All’aspetto della riconoscibilità è strettamente correlato quello della coerenza: costruire una Comunicazione coerente nel tempo – cioè che corrisponda il più possibile all’immagine che vogliamo far passare, senza ondeggiamenti – aiuta la riconoscibilità dell’azienda e ne aumenta la credibilità, che in fondo è il patrimonio, non solo aziendale, più prezioso.
Alla fine di questa breve carrellata c’è la continuità: stabilire una consuetudine stabile, una relazione durevole con gli interlocutori consente di correlare nel tempo ciò che si sta raccontando: di «costruire un discorso», appunto, in cui il pubblico possa ritrovarsi e riconoscerci.

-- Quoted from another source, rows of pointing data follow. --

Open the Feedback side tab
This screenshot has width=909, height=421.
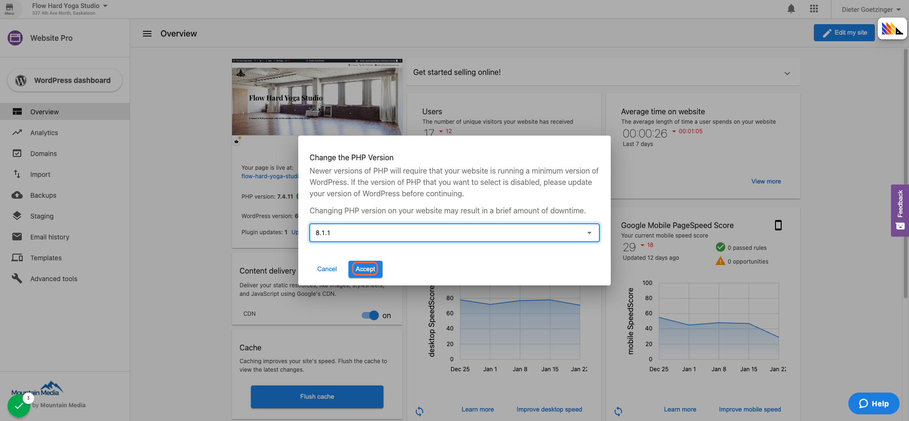tap(900, 210)
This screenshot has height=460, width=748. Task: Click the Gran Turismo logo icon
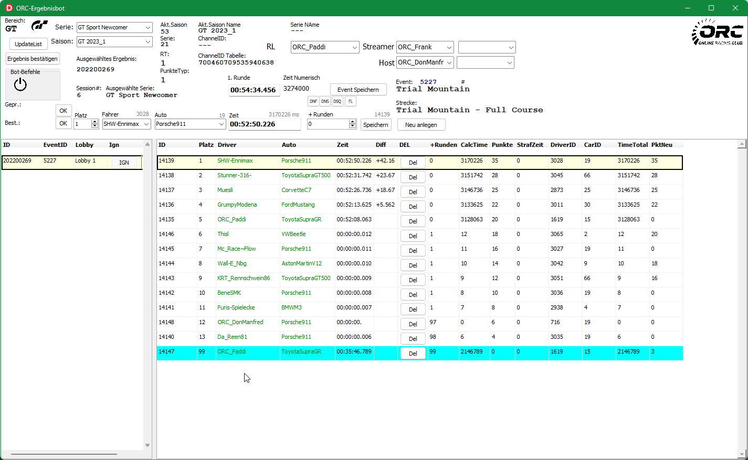39,26
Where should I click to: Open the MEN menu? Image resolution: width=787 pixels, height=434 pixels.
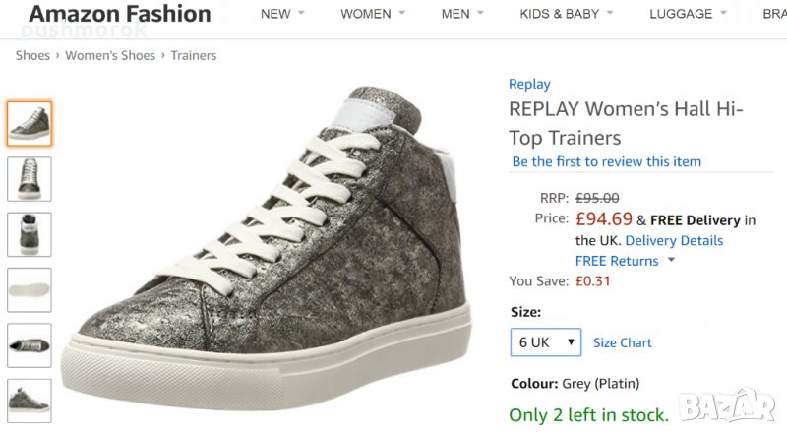462,14
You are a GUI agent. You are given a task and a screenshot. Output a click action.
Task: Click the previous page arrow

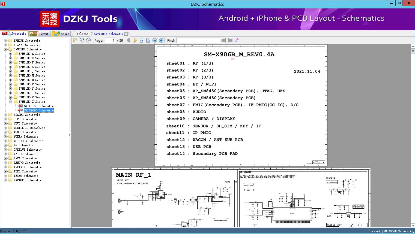pyautogui.click(x=128, y=40)
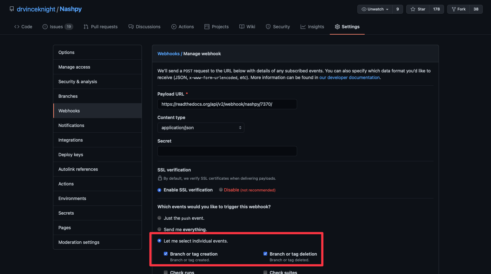491x274 pixels.
Task: Click the Insights graph icon
Action: (303, 27)
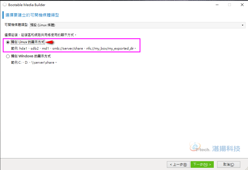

Al contrario un parlare episodico, raccontare una sola volta all’anno o anche meno, comporta una mancanza d’abitudine che difficilmente porterà la notizia a essere presa in considerazione, il giornalista a darci retta, l’algoritmo della piattaforma social a selezionare il nostro contenuto e a mostrarlo. Finendo poi per chiederci come mai quei numeri della nostra audience sono così bassi.
È, questo, un percorso lungo, che richiede di coltivare la relazione, di esercitare la lingua, di costruire un ponte di informazioni tra chi genera e chi le racconta, con chi le diffonde e infine con chi le riceve. Ma la bellezza di costruire un discorso può valere la pena, come un bel raccontare che si riverbera, soprattutto, in un bell’ascoltare.
[Nell’immagine di copertina: la Q iniziale miniata del Discorso di san Paolo – molto laicamente, uno dei più incisivi comunicatori dell’antichità – all’Areopago di Atene, in un codice del XIV sec. attualmente al Museo san Marco di Firenze].